Background: Although theophylline is recommended by current guidelines for the management of asthma in patients with persistent symptoms, theophylline has a narrow therapeutic index, requiring individual dose titration and regular monitoring of serum theophylline concentrations to avoid adverse effects.
Objective: To compare the inhaled long-acting bronchodilator, salmeterol, with the oral bronchodilator, theophylline, in the maintenance treatment of asthma.
Methods: In two multicenter, randomized, double-blind, double-dummy, placebo-controlled, parallel-group studies, patients received salmeterol aerosol 42 micrograms, extended-release theophylline capsules, or placebo twice daily for 12 weeks.

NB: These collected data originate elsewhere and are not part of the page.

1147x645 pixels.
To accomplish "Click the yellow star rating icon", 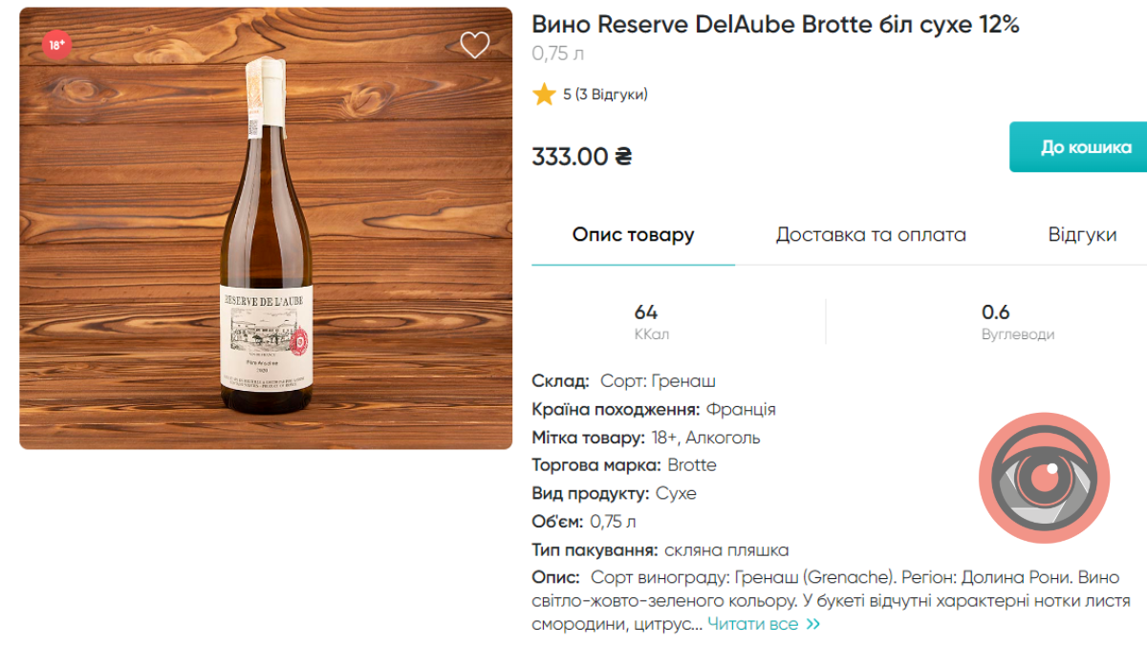I will tap(545, 95).
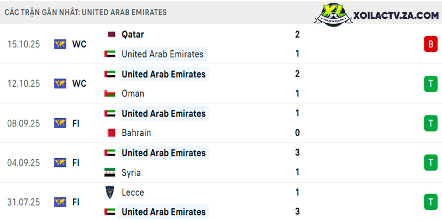
Task: Click the red B result badge
Action: 431,44
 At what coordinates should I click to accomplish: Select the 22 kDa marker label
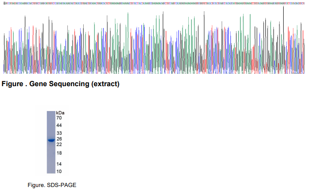[x=59, y=144]
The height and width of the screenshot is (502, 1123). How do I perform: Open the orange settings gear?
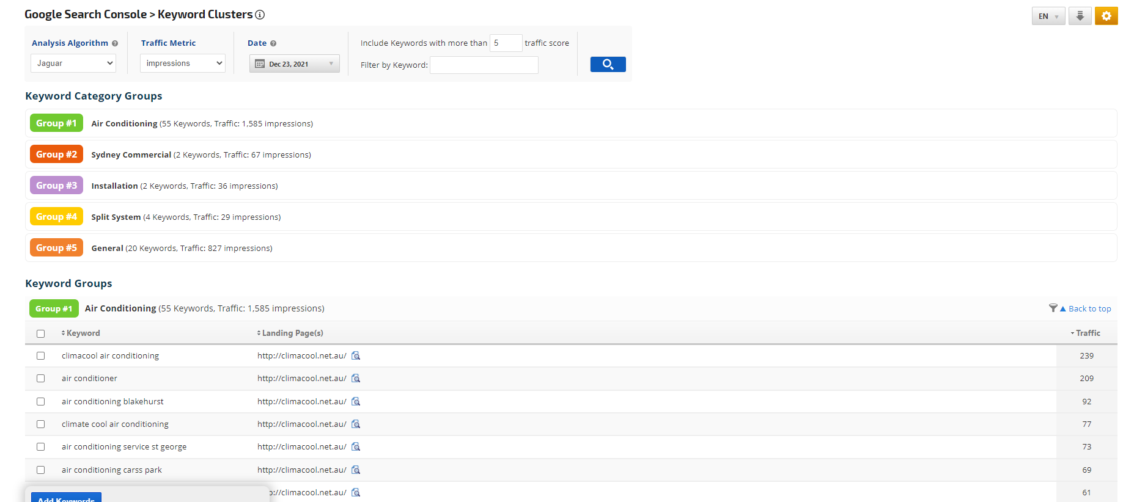tap(1106, 16)
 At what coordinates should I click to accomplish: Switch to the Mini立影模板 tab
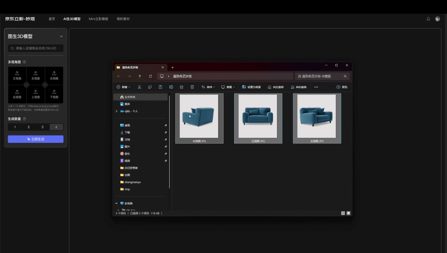point(99,19)
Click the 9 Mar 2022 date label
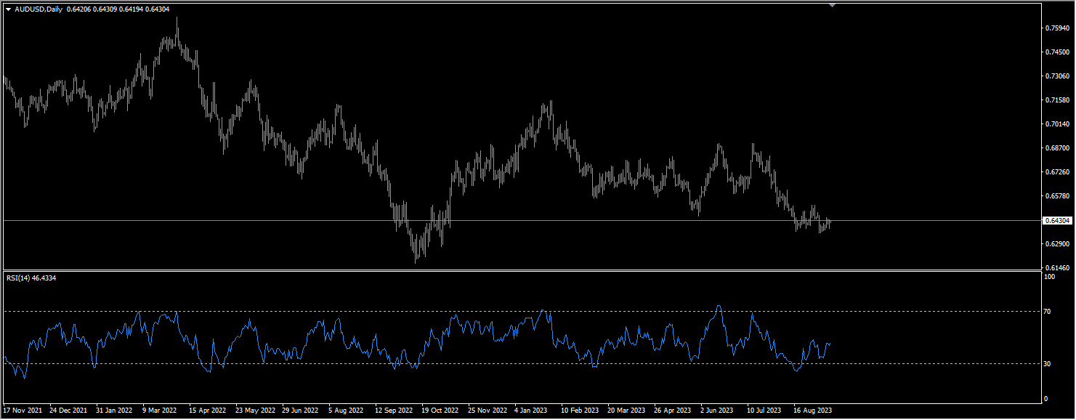Image resolution: width=1076 pixels, height=420 pixels. [159, 410]
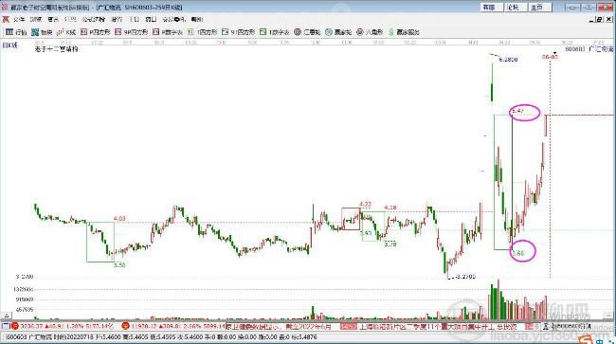
Task: Open the 窗口 menu
Action: [151, 19]
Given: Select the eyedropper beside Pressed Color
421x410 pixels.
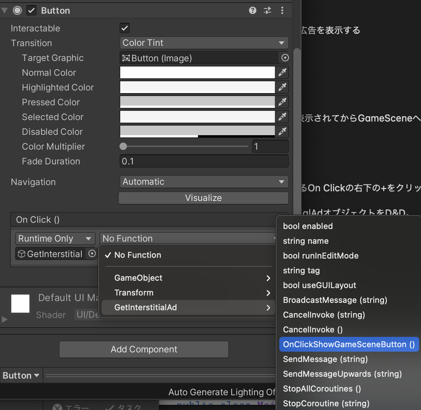Looking at the screenshot, I should click(282, 102).
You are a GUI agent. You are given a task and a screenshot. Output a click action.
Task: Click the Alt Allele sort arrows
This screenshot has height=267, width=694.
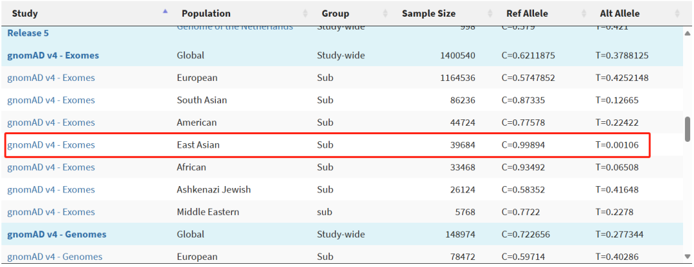pyautogui.click(x=677, y=13)
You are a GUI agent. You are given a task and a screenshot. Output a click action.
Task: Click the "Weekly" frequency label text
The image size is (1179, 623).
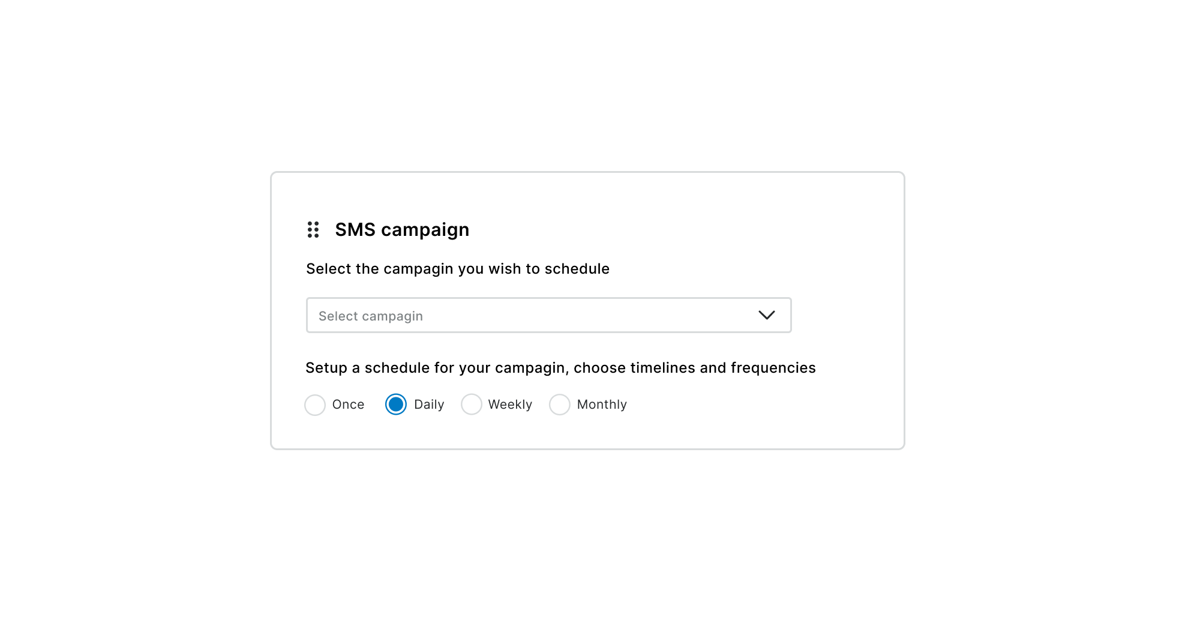[510, 405]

Results: Of 638 adult and adolescent patients with moderate asthma who entered the prebaseline theophylline titration period, 154 were withdrawn prior to randomization (71 due to theophylline-related adverse effects); 484 patients comprised the intent-to-treat population. The mean serum theophylline concentration measured approximately seven hours postdose during the titration period in the theophylline group was 12.7 mg/L (70 mumol/L). The same dose during the treatment period resulted in a mean serum theophylline concentration between 7.6 to 7.9 mg/L (42-44 mumol/L) when measured approximately 12 hours postdose. Salmeterol was significantly more effective than theophylline or placebo in improving mean morning PEF over the entire 12 weeks (P < or = .02). Mean predose FEV1 improved significantly with salmeterol compared with placebo (P < .001); there was no difference between theophylline and placebo. Salmeterol was also significantly more effective than theophylline or placebo (P < .02) in improving asthma symptoms, reducing nighttime awakenings, and reducing the daily use of albuterol. After 12 weeks of treatment, patients in the salmeterol group expressed significantly greater overall satisfaction with their asthma medication than did patients who received theophylline (P < .01). Patients in the theophylline group experienced more gastrointestinal adverse events than did patients in the salmeterol group (P < .05).
Conclusion: Salmeterol, 42 mg twice daily, was better tolerated and significantly more effective than extended-release theophylline twice daily in the maintenance treatment of asthma.